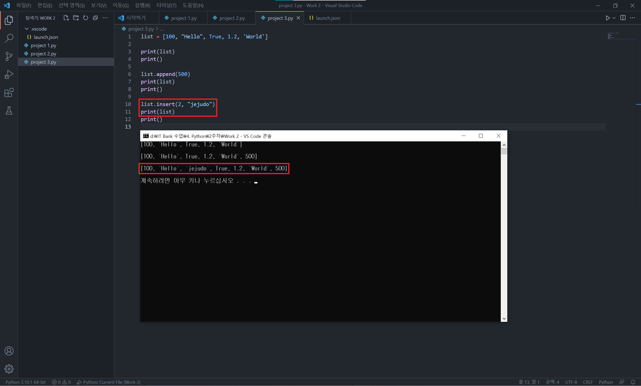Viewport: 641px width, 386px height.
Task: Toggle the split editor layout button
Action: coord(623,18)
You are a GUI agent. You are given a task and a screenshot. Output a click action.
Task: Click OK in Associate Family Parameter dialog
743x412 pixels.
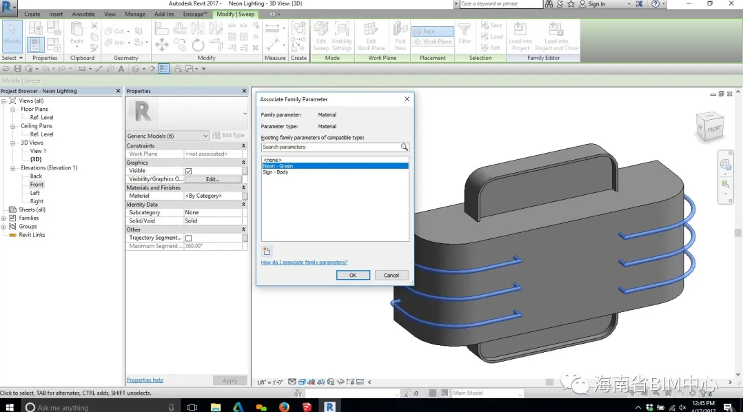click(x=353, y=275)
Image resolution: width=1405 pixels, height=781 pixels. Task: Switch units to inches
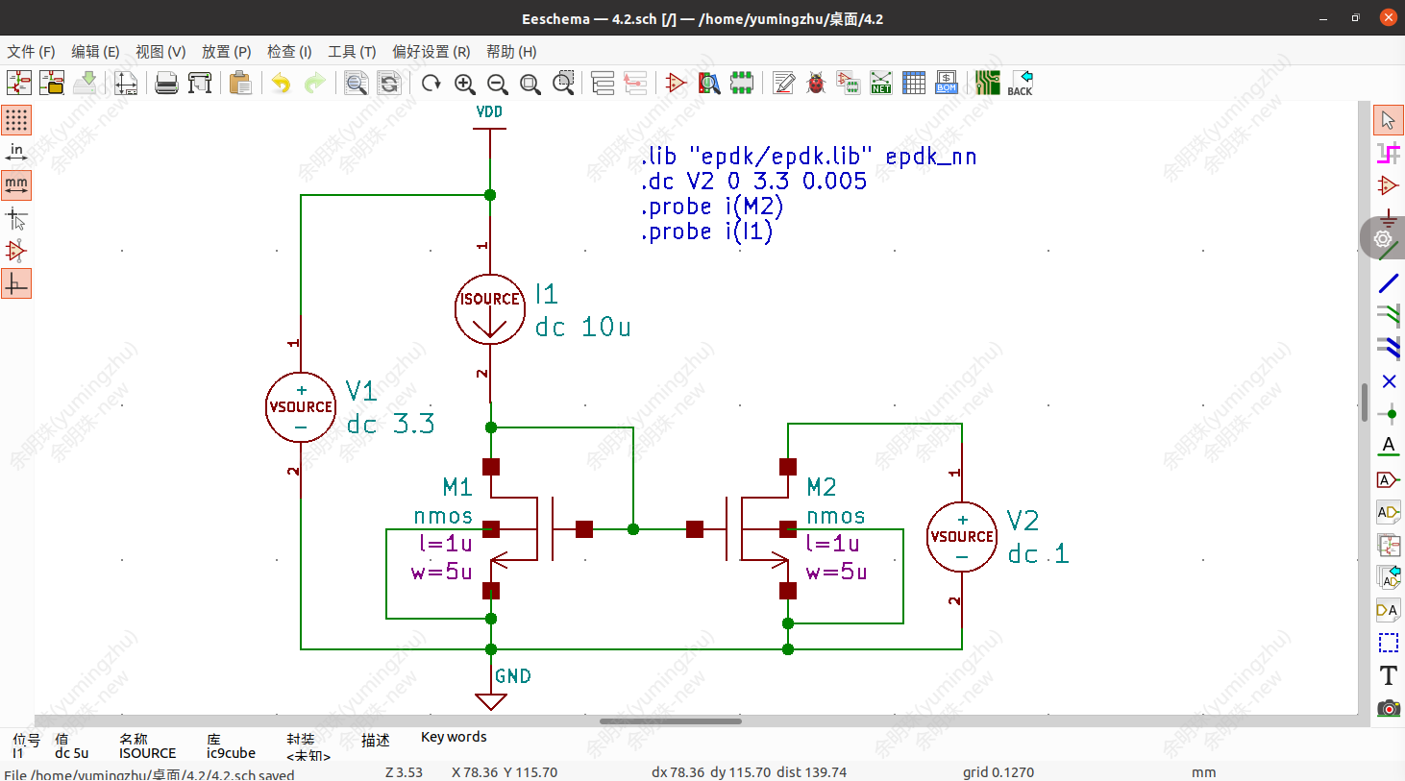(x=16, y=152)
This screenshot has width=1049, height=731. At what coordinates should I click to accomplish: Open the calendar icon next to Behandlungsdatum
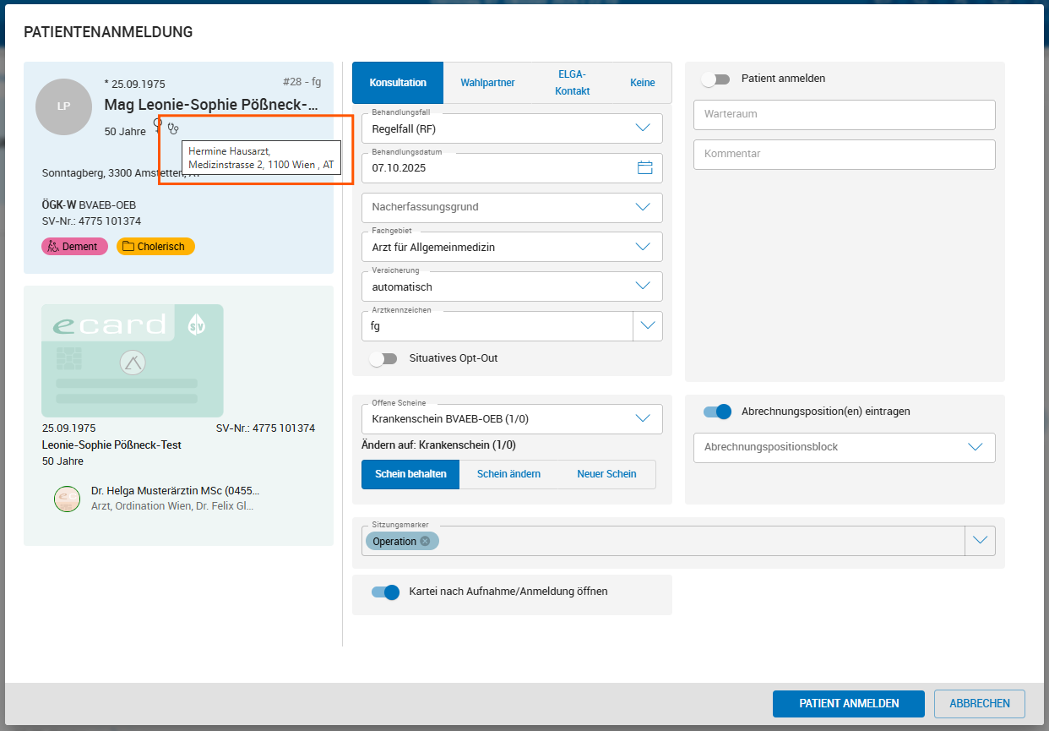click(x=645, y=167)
==
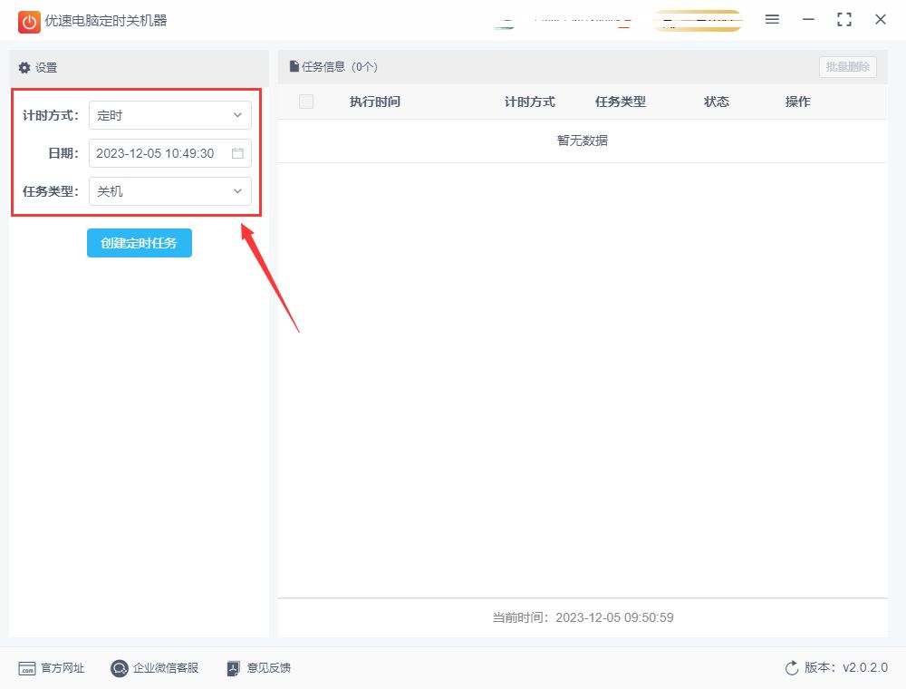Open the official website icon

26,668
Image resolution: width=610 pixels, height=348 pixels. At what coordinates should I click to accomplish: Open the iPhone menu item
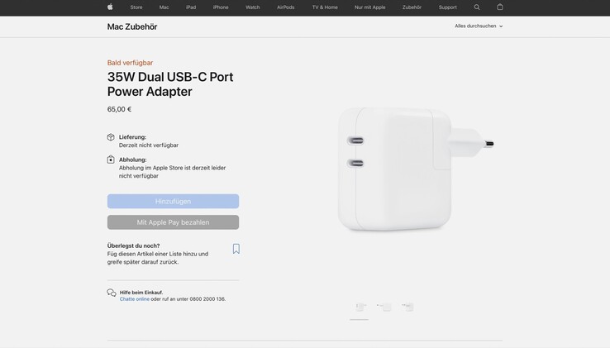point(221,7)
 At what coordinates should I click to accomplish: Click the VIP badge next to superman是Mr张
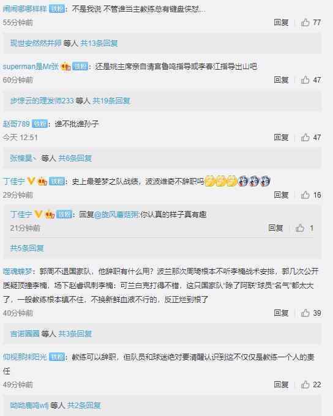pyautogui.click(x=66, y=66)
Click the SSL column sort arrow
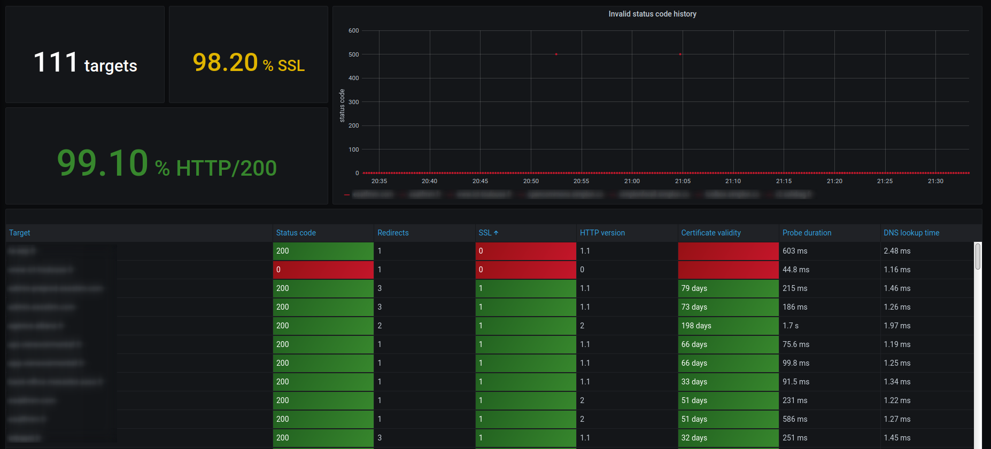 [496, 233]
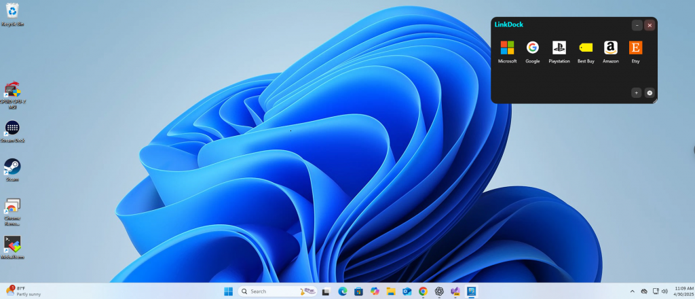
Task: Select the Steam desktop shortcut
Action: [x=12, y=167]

_Task requirements_. Please change "menu item" to "menu entry" in the stretch from the line containing "Open the official website icon" through the line containing "pyautogui.click(x=66, y=66)", and give only those lines back with everything else the same. Leave the pictures out of your answer.

_Answer to this exercise_.
Open the official website icon

26,668
Image resolution: width=610 pixels, height=348 pixels. At what coordinates should I click to accomplish: Open the iPhone menu entry
point(221,7)
 At what coordinates should I click to accomplish: Click the VIP badge next to superman是Mr张
pyautogui.click(x=66, y=66)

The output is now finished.